At least at the city council level, district elections have failed to generate more people of color (just one) or even women (just two—both in the same district). But they have made for more contentious elections.
The death of Ruth Bader Ginsburg on Friday has electrified even an already electric national election. We have a pandemic. We have had a serious of protests, and riots and looting in some areas. Now we may see a scorched earth policy in the Senate amid speculation and perhaps rumors that, even on Election Day, someone may not be declared a winner and it may come down to the courts—or worse.

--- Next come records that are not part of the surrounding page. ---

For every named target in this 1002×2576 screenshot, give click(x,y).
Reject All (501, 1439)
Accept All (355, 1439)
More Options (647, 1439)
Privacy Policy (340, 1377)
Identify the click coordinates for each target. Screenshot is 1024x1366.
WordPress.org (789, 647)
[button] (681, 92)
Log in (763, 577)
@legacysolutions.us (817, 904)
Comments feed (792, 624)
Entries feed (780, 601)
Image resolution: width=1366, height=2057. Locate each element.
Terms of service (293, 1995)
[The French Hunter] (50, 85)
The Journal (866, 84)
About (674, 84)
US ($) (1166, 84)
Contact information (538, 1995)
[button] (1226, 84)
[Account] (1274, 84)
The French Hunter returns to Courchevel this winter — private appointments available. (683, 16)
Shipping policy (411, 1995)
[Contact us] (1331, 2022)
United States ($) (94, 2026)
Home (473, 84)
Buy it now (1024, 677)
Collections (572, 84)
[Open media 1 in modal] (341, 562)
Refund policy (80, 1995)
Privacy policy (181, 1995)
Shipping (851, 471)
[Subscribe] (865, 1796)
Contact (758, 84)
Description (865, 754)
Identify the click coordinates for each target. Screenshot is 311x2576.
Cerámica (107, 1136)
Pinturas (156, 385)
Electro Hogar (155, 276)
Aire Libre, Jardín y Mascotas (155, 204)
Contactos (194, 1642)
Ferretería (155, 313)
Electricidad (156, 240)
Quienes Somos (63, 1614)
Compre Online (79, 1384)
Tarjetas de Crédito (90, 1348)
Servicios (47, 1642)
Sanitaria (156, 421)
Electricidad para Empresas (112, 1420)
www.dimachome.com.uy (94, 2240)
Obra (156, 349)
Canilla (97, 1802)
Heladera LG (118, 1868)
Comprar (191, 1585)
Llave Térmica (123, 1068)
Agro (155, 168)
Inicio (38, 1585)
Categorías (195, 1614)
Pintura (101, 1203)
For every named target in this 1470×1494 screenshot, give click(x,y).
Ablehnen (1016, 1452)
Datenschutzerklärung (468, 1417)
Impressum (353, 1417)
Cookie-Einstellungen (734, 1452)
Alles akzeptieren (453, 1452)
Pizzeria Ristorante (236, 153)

Against all that chaos, an election that we would normally expect to be the most contentious locally just hasn’t been. That is the battle over Measure B, DISC (Davis Innovation and Sustainability Campus). Under normal conditions, I would be inclined to argue that the measure will pass, but I just don’t know.
Remember, we are two weeks away from ballots dropping. Since everyone is voting by mail, and no one knows what to expect with regards to the Postal Service, our expectation is that a lot of people who would normally vote at the polls or hold their ballot until the end, will probably vote in two weeks.
So where does DISC stand? It’s hard to know.
When the matter came before council, there was a lot of ground to cover to get it to the point where the council was comfortable putting it on the ballot. But they managed to reach agreements on most of the issues. In terms of public comments, the positive comments were heavily outweighing the negative ones.
Yes, some were students—at the time, it wasn’t clear that there would be many students in town. But that’s not the case. It is not a full contingent for sure, but there are a lot more students than I think we expected at that time. Students may well vote in much higher numbers than usual because of the Presidential Election and that could once again weigh heavily on the outcome.
But, as we know from 2018 and Nishi, students didn’t vote in high numbers despite huge concerns over student housing—and the measure still won.
In terms of the campaign, it’s hard to know what is exactly happening on the ground because most campaigns are not running ground campaigns—and for those which have been, we’ve been hearing some complaints.
We are just not seeing a lot of engagement on this issue like we would normally expect with a land use issue in Davis.
There are 14 letters to the editor showing on the front page of the Enterprise site. Only two relate to Measure B—one yes, one no.
Drive around town and you don’t see a lot of No on B signs—at least where I have been driving. The Yes on B campaign had over 700 endorsements as of two weeks ago, and they might be pushing 1000 now.
Elite opinion seems a bit more mixed. The council is supporting Measure B, but it appears that both candidates running for supervisor—while not officially endorsing a position—have considerable concerns.
It’s not clear how meaningful that all is. Two years ago, a host of people that normally support Measure J projects, and in fact oppose Measure J itself, were opposed to the West Davis Active Adult Community. And yet, the measure passed rather easily.
This is different. Two years ago when Nishi and WDAAC passed—each by at least ten points—there was nevertheless a pretty bitter and ugly struggle. This year, it has been quiet. Too quiet.
Does that mean it will simply pass easily?
There are reasons to believe it could. Affordable housing and the housing crisis are still among the top concerns among the voters—that not only comes from previous polling but also from the few people in the field.
But how does DISC fit into that? It does have a large affordable housing site and it does provide jobs and revenue to the city.
Of course, the critics can and have argued that the benefits are overstated, the housing does not even accommodate all of the generated need, and the project creates huge traffic congestion and runs in opposition to stated climate goals.
And so, as always, we are stuck trying to read the tea leaves, because we lack the polling. The one thing I can tell is that right now DISC is quiet—too quiet.